For more than five decades he was the king of low budget independent cinema, a penny-pinching entrepreneur who brought beauty to the world of B-movies and a certain dynamism to drive-in pot boilers and the occasional art house offering alike.

From The Wasp Woman to The Wild Angels, if a film looked like it could find an audience happy to pay to see it, then he was happy to make it. For me though, his finest on screen achievements came via the series of Edgar Allan Poe adaptations he directed for American International in the early to mid-1960s.

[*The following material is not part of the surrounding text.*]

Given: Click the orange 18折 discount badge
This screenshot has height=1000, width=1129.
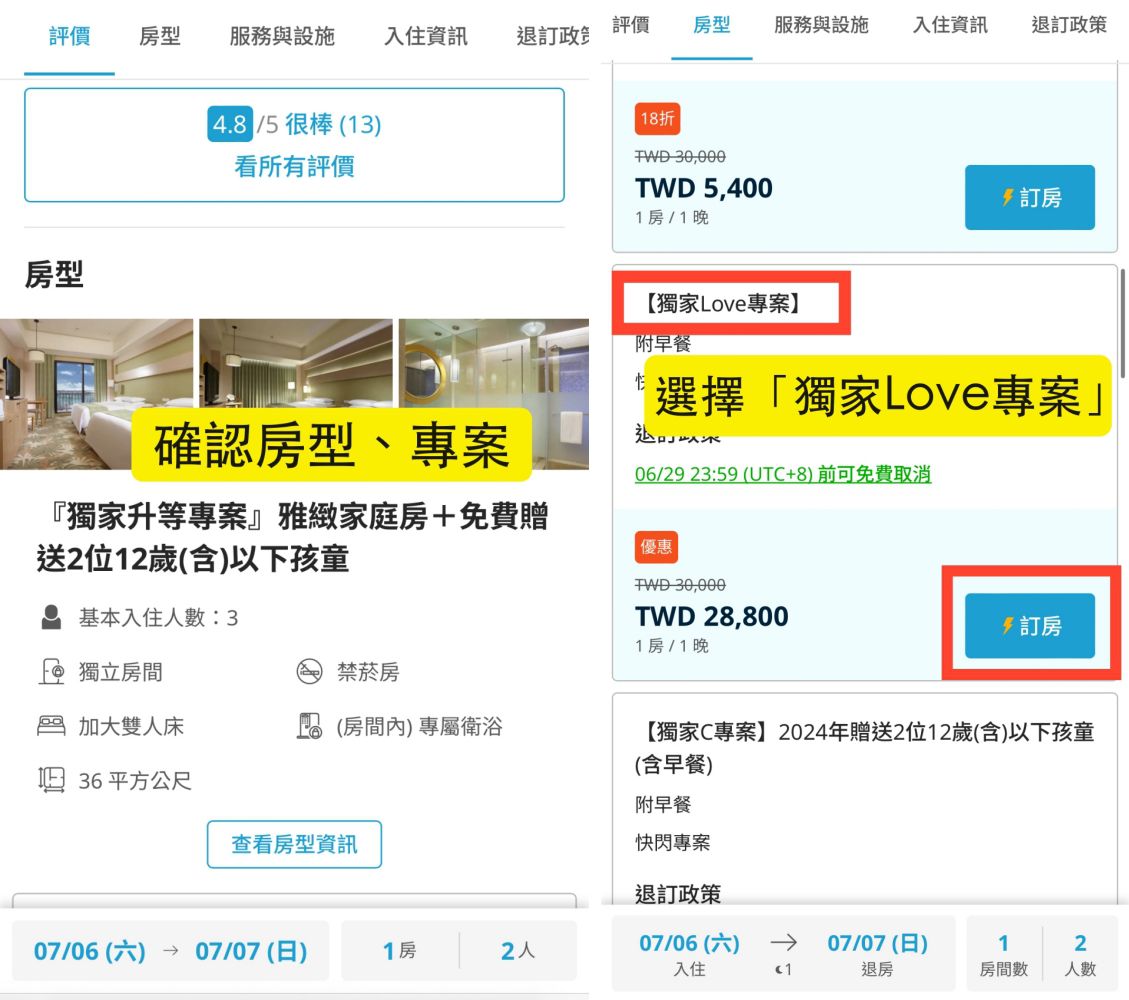Looking at the screenshot, I should coord(657,119).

Starting with House Of Usher in 1960 and running through The Pit And The Pendulum (1961), Tales Of Terror (1962), Premature Burial (1962), The Raven (1963) and The Haunted Palace (1963) before finishing up with The Masque Of The Red Death and Tomb Of Ligeia (both 1964), it’s a remarkable cycle of films that all display a visual style and sense of sinister unease that belie their minuscule budgets.

Invariably starring Vincent Price, with the exception of Premature Burial which saw Ray Milland replace the ‘Merchant of Menace’ as leading man when Price was unavailable, the films are lush, thoughtful studies of Poe’s often clammy and claustrophobic stories.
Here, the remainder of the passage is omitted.